- [Records provided]
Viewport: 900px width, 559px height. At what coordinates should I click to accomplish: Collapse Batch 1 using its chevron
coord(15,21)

--

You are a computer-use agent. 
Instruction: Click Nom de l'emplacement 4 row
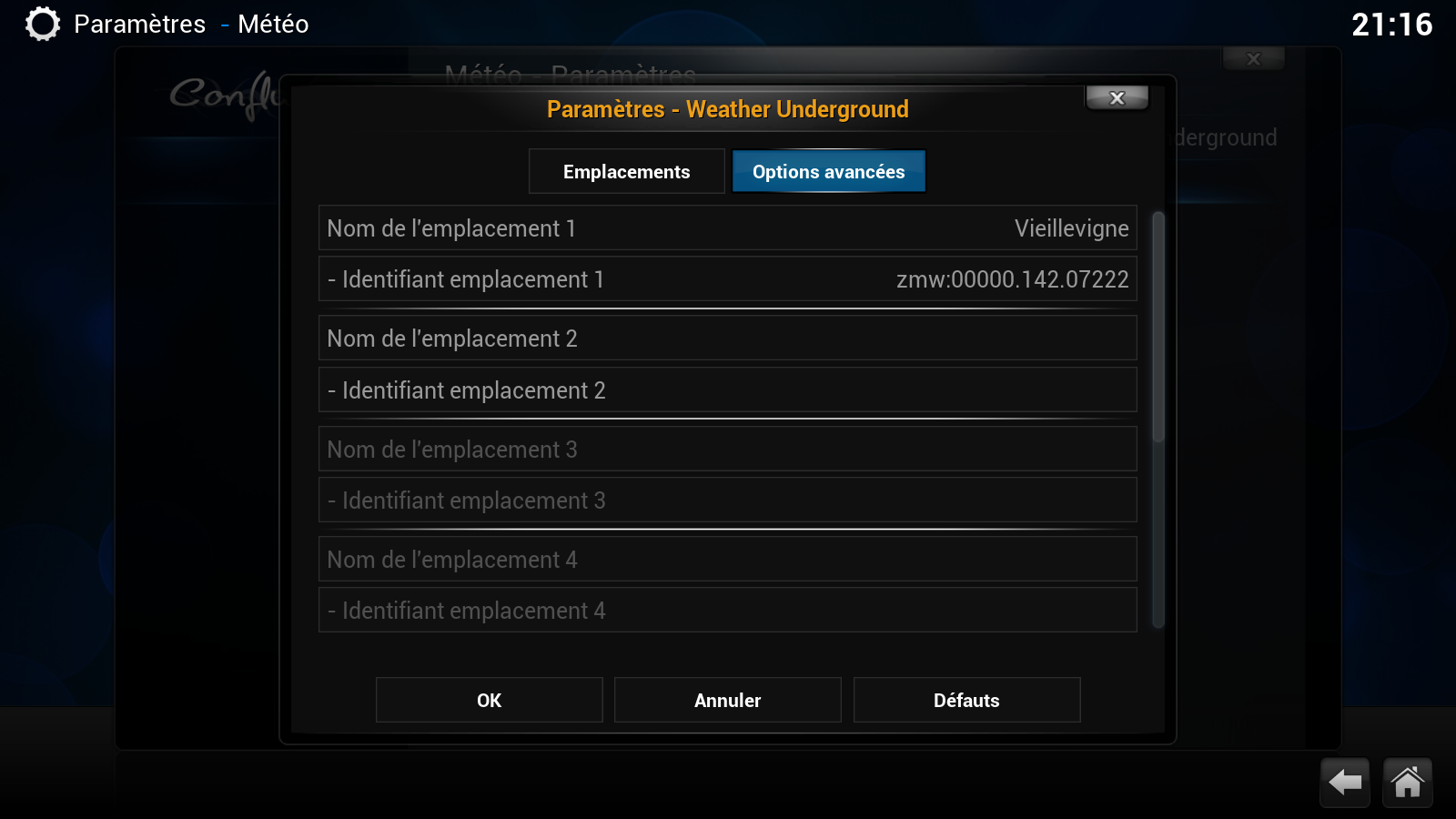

...

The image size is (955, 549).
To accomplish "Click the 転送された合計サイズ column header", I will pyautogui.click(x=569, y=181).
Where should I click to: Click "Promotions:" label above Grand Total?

- [What to produce]
Retype word for word everything in the listing above from the line that holds "The image size is (955, 549)." down to the line that holds "Where should I". Keep both end lines and leave out the rest.

- [Completed task]
The image size is (955, 549).
To accomplish "Click the 転送された合計サイズ column header", I will pyautogui.click(x=569, y=181).
Where should I click to: Click "Promotions:" label above Grand Total?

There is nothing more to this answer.